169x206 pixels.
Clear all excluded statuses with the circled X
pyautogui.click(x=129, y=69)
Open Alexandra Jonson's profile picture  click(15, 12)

--

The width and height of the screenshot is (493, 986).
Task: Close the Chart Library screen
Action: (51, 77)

- **Your objective**:
Update the material from the line containing "169x206 pixels." through the line containing "Open Alexandra Jonson's" by replacing "excluded statuses" with "hidden statuses", leaving everything else unchanged, and give back only those lines.

- **Task output**:
169x206 pixels.
Clear all hidden statuses with the circled X
pyautogui.click(x=129, y=69)
Open Alexandra Jonson's profile picture  click(15, 12)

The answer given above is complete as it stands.